Таймири пригубила вино и скривилась так, будто в бокале был скипидар. Сэй-Тэнь отказалась наотрез. Минорис вяло разглядывала солнечный напиток на свет. А Кэйтайрон хлещет — и хоть бы что! Спустя полбутылки он дошел до кондиции и держался довольно-таки свободно.
— Итак, что там у вас стряслось? Выкладывайте, — мягко потребовал Благодарный.
— Да-да, нам очень интересно, — закивала Сэй-Тэнь.
— Ну что? Что вы ко мне привязались?! — заныл капитан. Казалось, еще чуть-чуть, и он начнет проливать крокодиловы слезы. — Подумаешь, вспылил малость! Пошел к этому… как его… к нежити этой!
— К Многоликому, значит, — сообразил Благодарный.
— Во! Толковый парень! — И Кэйтайрон неуклюже взъерошил подсказчику волосы. — Многоликий, как вы изволили уточнить, когда заявился домой, был чрезвычайно хорош собой. Я бы даже сказал, имел интеллигентный вид. А как меня увидал, моментально преобразился. Зашипел, дескать, проваливай! А я ему: нетушки! Я ему говорю: будешь меня, как гостя, потчевать! И нечего, говорю, чудищем прикидываться. Тут он меня по всей избе гонять стал.
Капитан содрогнулся, припомнив страшные ругательства и заточенный ножик Многоликого.
— Ну, а потом что было? — заерзала нетерпеливая Минорис.
— П-потом? — переспросил тот. — Потом его разорвало… на мелкие клочки.

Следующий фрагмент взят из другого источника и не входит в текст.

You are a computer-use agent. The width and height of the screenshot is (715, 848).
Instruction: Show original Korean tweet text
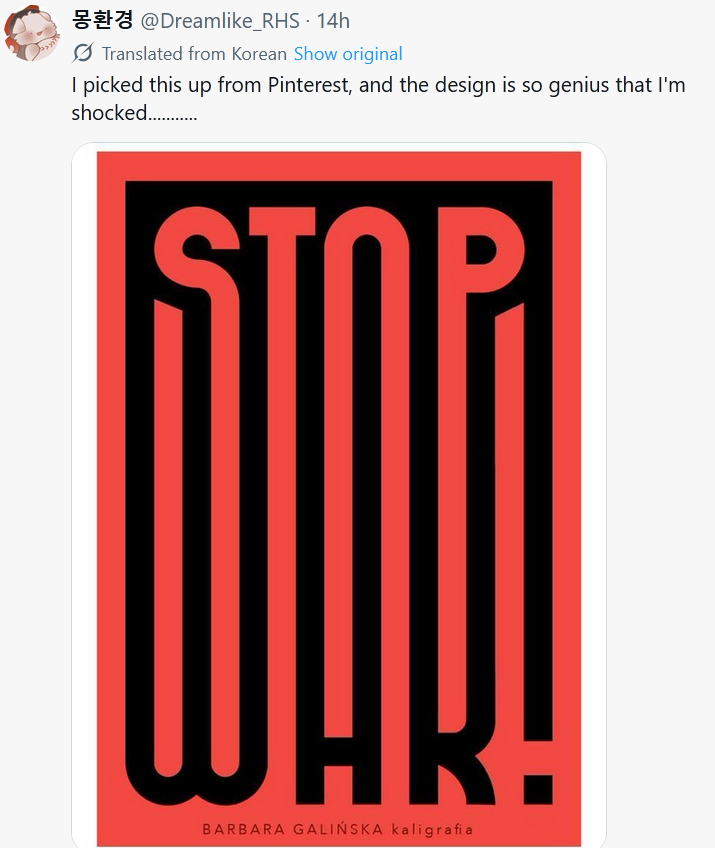(x=348, y=54)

Он умолк, и в гостиной стала сгущаться, как туман, зловещая тишина. Сгуститься окончательно и бесповоротно тишине помешала Таймири.
— Что? Вот так просто разорвало? — невинно поинтересовалась она. Сэй-Тэнь бросила на нее быстрый осуждающий взгляд.
— Недаром вино кристальным называется, раз оно человека на чистую воду выводит, — сухо проговорил Благодарный, не сводя глаз с этикетки на бутылке.
— Что же получается, наш капитан — и убийца? — вздрогнула Минорис.
— Не мне его судить, — последовал мрачный ответ. — Я предвидел, что рано или поздно это случится. Во время смерча и после него много такого происходит, на что рассчитывают одни и чего панически боятся другие…
* * *
Галечное море искромсало береговую линию, подмяло под себя пляж и подступило к пустоши. По всей округе — невыносимый шум, а Лентяй сидит, как ни в чем не бывало, — хоть бы пальчиком пошевелил.